Drop every picture and copy exactly the lines from the one with "Open the Events page" through the last line of the listing below.

>>>>

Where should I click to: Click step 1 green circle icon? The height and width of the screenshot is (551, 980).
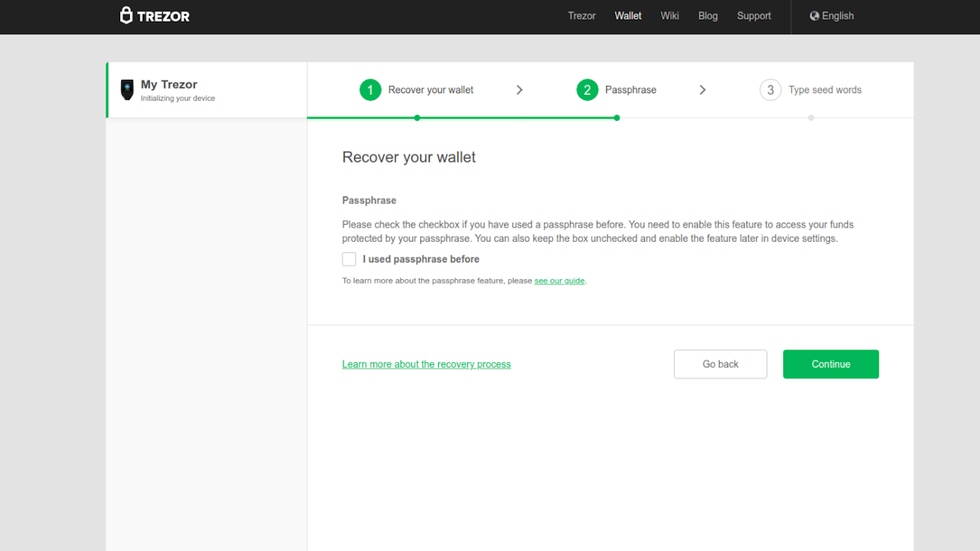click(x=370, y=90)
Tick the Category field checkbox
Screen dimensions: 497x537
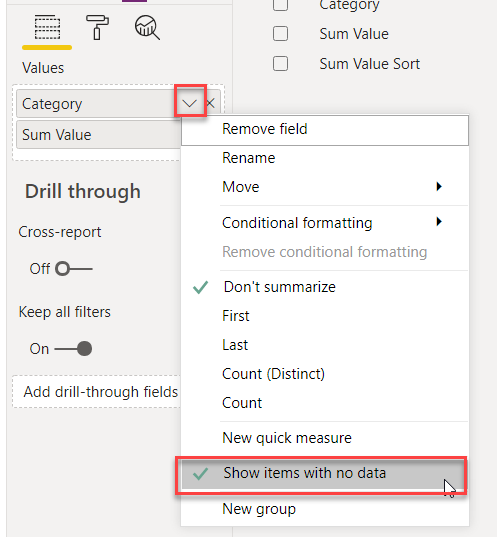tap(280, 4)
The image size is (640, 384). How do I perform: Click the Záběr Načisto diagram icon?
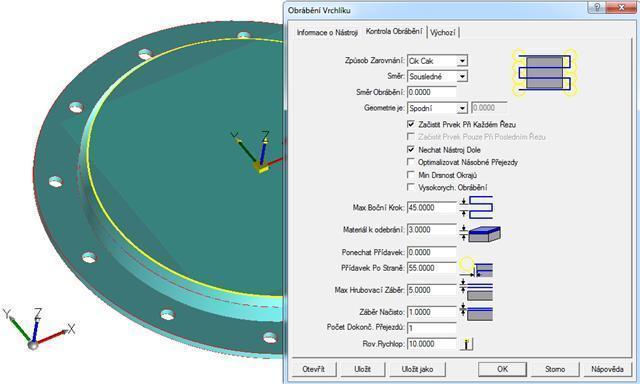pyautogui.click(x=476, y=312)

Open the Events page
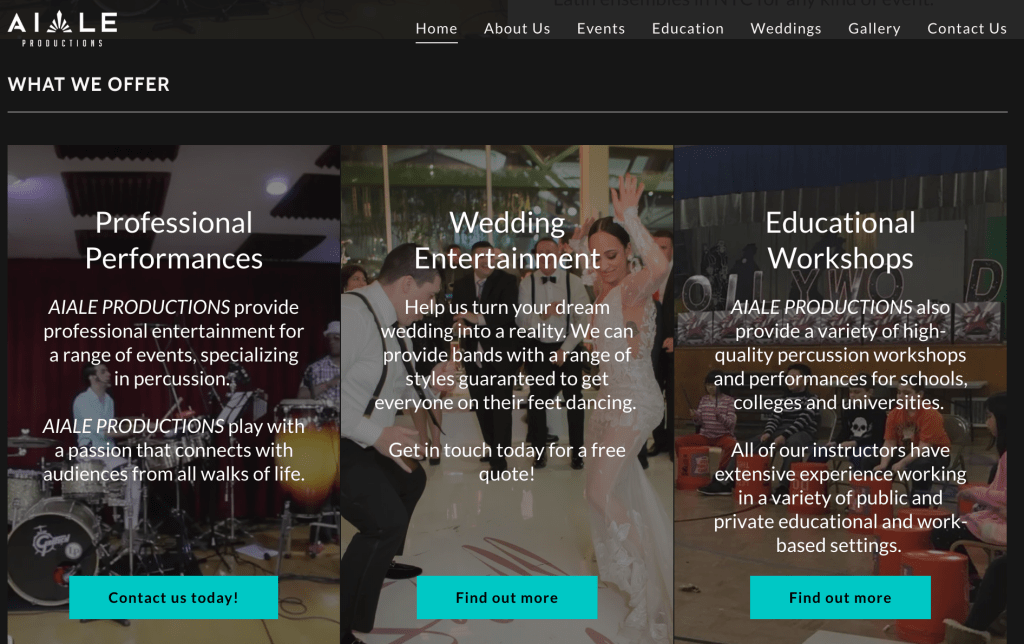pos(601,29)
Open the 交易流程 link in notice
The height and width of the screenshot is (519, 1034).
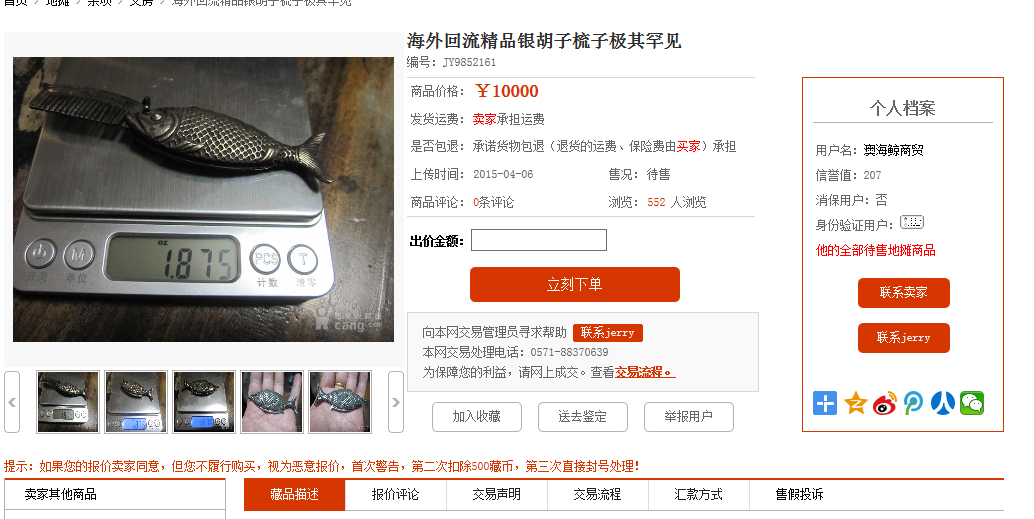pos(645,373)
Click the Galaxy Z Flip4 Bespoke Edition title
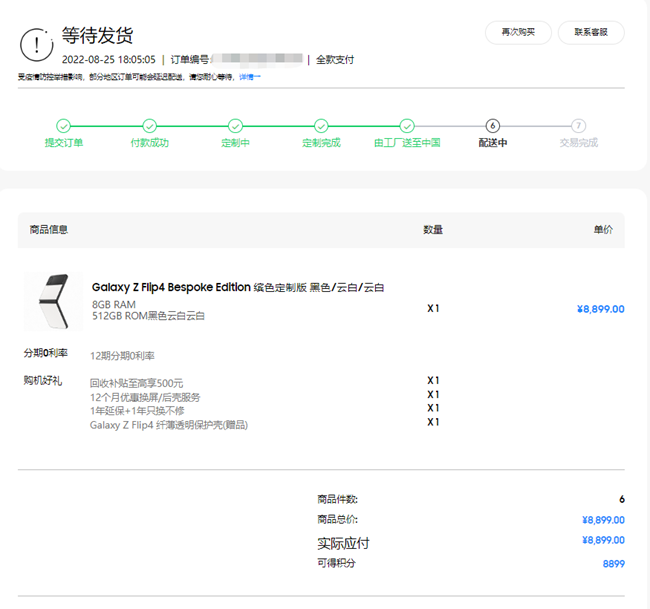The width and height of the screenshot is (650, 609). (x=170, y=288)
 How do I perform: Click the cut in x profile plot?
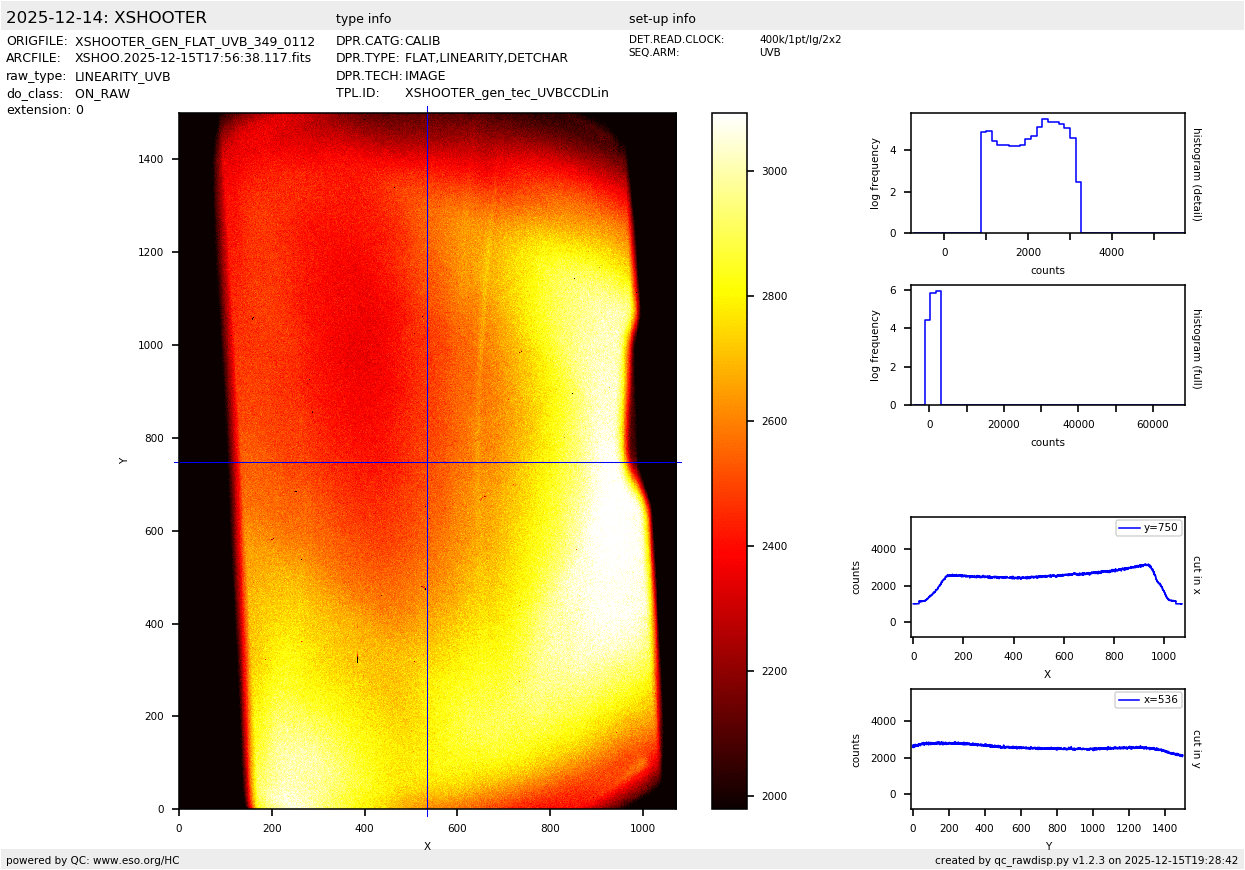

<<<<

» **TASK ANSWER**
Open the Events page
pos(601,29)
Open the 交易流程 link in notice
The height and width of the screenshot is (519, 1034).
pos(645,373)
Click the Galaxy Z Flip4 Bespoke Edition title
The width and height of the screenshot is (650, 609). (x=170, y=288)
 How do I perform: Click the cut in x profile plot?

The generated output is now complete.